Let's discuss what a While Loop is. A loop that will repeat a set of commands indefinitely until a condition is met.

It is somewhat similar to the For Loops except for the fact that a For Loop is just counting from 0 to 5, or 0 to 10, or whatever the number may be, and only repeat the set of instructions until a count is done.

A While Loop will run these instructions indefinitely until a condition is met.

If we were to write a For Loop you might remember we write it like this:

for ($i = 0; $i -lt 5; $i++) {

$i

}

If we execute this we get 0 through 4

And, if we want to repeat this in a While Loop we will type:

$i = 0

while ($i -lt 5) {

$I

$I++

}

If we execute this code we get the same result

You might be wondering, why would we ever use a While Loop if we can use a For Loop? Well, if you are going to be counting from 0 to 5 you want to use a For Loop but if you have other dependencies or other conditions there may be cases where you want to use a While Loop.

For example, let’s make a While Loop:

while ((Read-Host “Type ‘xyz’ to stop the loop”) -ne “xyz”) {

echo “You did not type ‘xyz’ so I am going to continue the loop”

}

So if we execute this script it will continue to run indefinitely until I enter “xyz”

Now, there’s also another way you accomplish the same goal and we can do this with a variable. Instead of using Read-Host in the While Loop, we can store that Read-host in a variable and then check that variable against the While Loop.

So let’s type the following using a variable.

while ($userInput -ne “xyz”) {

$userInput = Read-Host “Please type ‘xyz’ to stop the loop”

}

If you execute the code you will see it finishes and is because $userInput is cached. Type the following to confirm:

To clear this issue we need to add to the code the following:

while ($userInput -ne “xyz”) {

$userInput = Read-Host “Please type ‘xyz’ to stop the loop”

}

$userInput = $null

Run it once and you will see it exits one time but it assigns at the end the $null value. Let’s execute it again to enter the loop.

Once running you can enter anything and the loop will continue running indefinitely until I type “xyz” to exit.

Now, let’s create another While Loop and we will base it on the previous While Loop.

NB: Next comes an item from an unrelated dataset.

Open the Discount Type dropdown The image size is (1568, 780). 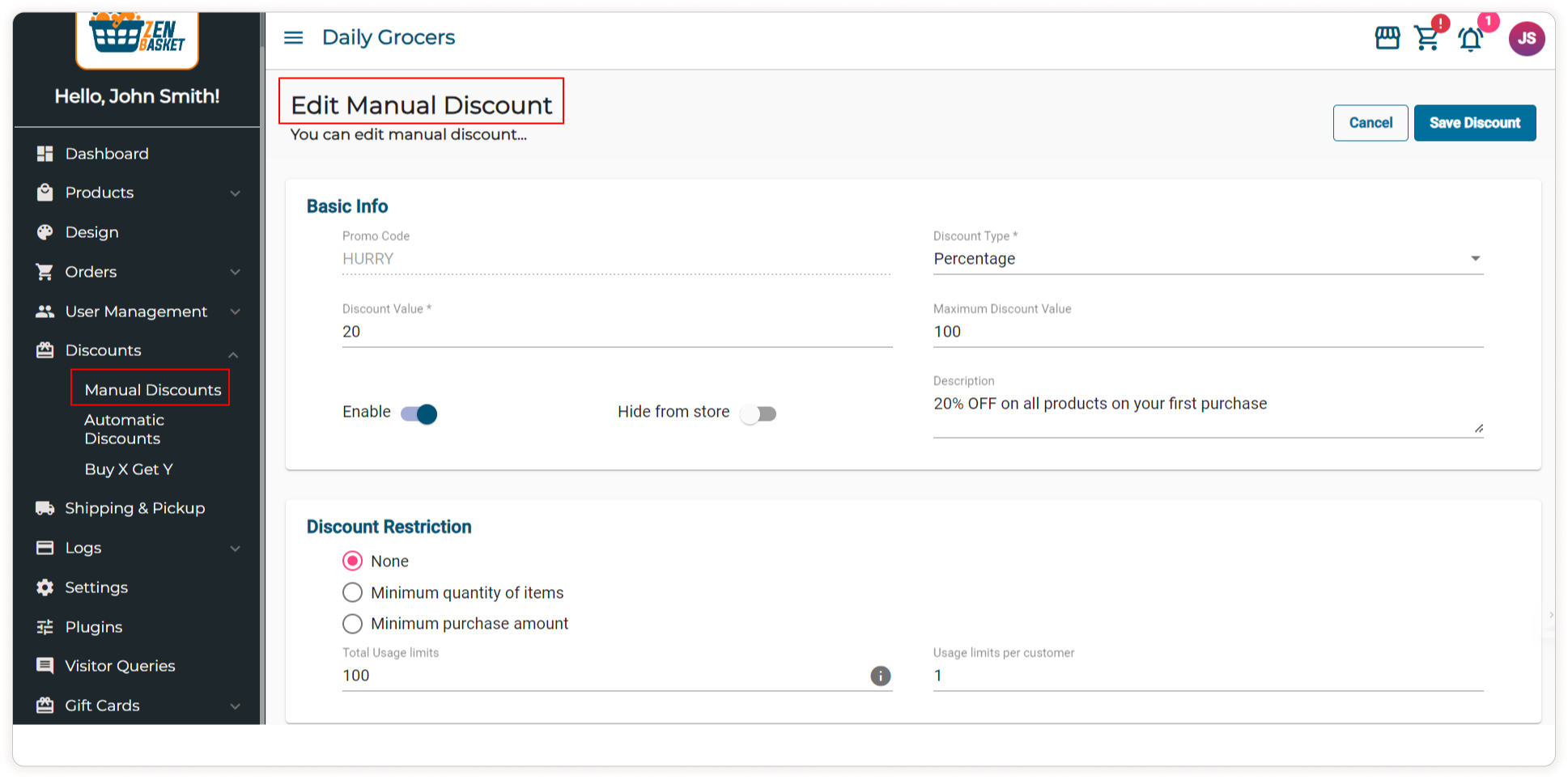[x=1207, y=259]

while ($userInput -ne “quit”) {

# Gather user input

$userInput = Read-Host “Say ‘yes’ if you like scripting (enter ‘quit’ to stop the loop)”

# Evaluate the user input

If ($userInput -eq “yes”) { echo “I also love scripting! That’s cool” }

}

$userInput = $null

Now, if we execute this script I can type “yes’ and it will continue to execute. If I type “quit” it exits the loop.

And we can build out the script and type more like:

while ($userInput -ne “quit”) {

# Gather user input

$userInput = Read-Host “Say ‘yes’ if you like scripting (enter ‘quit’ to stop the loop)”

# Evaluate the user input

If ($userInput -eq “yes”) { echo “I also love scripting! That’s cool” }

elseif ($userInput -eq “no”) { echo “I really hate scripting too”}

}

$userInput = $null

I can type “yes”, “no”, a blank space to test, and “quit” to exit the script.

So, that’s a good example of how you can use While Loops and why they are different from For Loops.